Apalagi, dalam 15 tahun sebelum wabah merebak di Krimea, hampir tak ada gerakan militer antara wilayah Golden Horde dan wilayah Mongol di Timur. "Singkatnya tak banyak lalu lintas manusia dari timur ke barat yang melintasi padang stepa Eurasia yang luas dan berpenduduk sedikit itu untuk membantu penyebaran wabah," tulis Norris.
Baca juga: Serangan Pertama Mongol ke Kerajaan Islam
Pendapat Norris didukung oleh Joseph Benjamin Askew, sejarawan University of Nottingham Ningbo China, dalam "The Myth of the Pax Mongolica: Re-Visiting the Evidence of European Trade with China in the Mongol Period" yang terbit di New Zeland Journal of Asian Studies (2017).
Askew menegaskan tak ada bukti bahwa bangsa Mongol mengizinkan rute darat yang telah mereka kendalikan untuk digunakan sebagai jalur perdagangan. Hal ini terutama berlaku untuk rute utara melalui wilayah pengembara tradisional, yang kini menjadi bagian Mongolia, Kazakhstan, dan Rusia.

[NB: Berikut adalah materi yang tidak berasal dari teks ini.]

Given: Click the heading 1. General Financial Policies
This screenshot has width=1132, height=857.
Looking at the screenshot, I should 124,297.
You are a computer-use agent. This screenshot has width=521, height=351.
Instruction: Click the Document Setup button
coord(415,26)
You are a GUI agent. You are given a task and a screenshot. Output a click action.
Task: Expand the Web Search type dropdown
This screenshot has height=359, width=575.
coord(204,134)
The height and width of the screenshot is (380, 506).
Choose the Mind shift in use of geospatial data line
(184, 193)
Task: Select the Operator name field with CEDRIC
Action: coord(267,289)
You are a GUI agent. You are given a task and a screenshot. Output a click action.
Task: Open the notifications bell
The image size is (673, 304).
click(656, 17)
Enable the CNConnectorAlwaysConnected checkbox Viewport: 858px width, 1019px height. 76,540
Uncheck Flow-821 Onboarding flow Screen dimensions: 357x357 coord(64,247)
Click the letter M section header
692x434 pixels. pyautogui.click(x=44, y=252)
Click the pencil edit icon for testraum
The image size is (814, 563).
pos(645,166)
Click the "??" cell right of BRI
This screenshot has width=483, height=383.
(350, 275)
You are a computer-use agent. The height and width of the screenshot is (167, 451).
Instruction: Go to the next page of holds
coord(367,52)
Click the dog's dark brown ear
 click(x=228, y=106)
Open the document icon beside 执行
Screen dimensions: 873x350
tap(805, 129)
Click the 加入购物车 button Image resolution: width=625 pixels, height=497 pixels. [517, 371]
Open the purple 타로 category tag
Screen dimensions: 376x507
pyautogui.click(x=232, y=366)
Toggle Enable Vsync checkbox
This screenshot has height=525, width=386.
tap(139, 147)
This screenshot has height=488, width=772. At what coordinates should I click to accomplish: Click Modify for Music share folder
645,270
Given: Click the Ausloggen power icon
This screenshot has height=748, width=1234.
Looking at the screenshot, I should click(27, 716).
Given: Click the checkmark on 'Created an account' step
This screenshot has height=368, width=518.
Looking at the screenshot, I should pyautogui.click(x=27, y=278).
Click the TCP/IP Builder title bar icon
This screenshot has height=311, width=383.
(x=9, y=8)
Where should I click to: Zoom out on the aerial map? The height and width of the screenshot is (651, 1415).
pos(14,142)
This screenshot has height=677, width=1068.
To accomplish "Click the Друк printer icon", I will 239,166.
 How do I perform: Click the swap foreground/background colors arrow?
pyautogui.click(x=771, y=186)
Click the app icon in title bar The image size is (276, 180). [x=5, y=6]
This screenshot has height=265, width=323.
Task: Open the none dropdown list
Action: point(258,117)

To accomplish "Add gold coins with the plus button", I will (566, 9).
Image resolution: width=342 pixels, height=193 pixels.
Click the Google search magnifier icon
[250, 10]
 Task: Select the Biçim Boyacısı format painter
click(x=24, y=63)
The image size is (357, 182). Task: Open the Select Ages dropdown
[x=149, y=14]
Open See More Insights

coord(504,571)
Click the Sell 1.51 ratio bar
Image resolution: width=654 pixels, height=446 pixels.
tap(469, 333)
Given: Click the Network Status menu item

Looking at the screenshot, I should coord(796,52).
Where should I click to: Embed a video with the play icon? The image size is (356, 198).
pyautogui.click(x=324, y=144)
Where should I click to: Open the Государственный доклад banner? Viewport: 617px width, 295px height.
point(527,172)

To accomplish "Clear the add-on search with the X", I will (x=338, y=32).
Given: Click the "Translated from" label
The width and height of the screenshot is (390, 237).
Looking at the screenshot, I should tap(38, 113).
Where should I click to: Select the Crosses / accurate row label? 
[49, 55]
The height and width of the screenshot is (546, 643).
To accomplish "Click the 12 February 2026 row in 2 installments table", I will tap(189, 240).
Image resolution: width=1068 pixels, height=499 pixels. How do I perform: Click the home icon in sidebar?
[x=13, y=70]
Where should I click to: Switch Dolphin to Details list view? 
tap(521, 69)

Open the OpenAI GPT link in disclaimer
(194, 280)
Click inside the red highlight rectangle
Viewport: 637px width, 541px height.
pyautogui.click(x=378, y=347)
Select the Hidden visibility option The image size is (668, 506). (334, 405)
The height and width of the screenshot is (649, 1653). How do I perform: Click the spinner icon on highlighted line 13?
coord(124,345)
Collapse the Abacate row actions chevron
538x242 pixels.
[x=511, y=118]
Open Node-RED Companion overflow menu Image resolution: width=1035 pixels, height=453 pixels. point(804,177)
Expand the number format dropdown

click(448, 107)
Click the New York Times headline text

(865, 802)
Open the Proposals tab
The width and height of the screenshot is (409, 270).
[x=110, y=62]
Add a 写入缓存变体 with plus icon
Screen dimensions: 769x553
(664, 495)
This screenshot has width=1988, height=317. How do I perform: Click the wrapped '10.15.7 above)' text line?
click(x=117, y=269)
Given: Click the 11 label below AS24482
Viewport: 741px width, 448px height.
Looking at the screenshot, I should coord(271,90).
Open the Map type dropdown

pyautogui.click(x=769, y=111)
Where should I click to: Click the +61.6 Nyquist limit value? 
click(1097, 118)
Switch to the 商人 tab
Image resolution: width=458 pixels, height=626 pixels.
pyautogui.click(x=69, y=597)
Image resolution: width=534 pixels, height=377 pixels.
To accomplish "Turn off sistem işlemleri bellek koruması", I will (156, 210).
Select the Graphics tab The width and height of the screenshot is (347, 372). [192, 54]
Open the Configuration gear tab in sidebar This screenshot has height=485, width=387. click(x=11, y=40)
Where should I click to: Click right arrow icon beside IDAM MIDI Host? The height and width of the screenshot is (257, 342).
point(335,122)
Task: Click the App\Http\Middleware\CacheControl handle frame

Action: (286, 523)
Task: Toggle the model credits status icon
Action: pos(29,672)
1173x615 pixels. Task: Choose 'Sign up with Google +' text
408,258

Menurut Askew meskipun penaklukan besar-besaran bangsa Mongol mengakibatkan perpindahan populasi di sepanjang Eurasia, itu tidak sampai menjadikan adanya kontak yang teratur dan aman sebagaimana kondisi yang memungkinkan untuk hubungan dagang. Yang paling dimungkinkan untuk lalu-lalang adalah para misionaris, diplomat, atau seperti kasus pengembalian budak ke Mongolia.
"Tak ada pedagang barat yang bepergian di sana. Tidak ada bukti Pax Mongolica dalam literatur yang sampai pada masa sekarang," tulis Askew. Dengan demikian, invasi bangsa Mongol ke barat yang diduga ikut menyebarkan Maut Hitam perlu dipertanyakan kembali.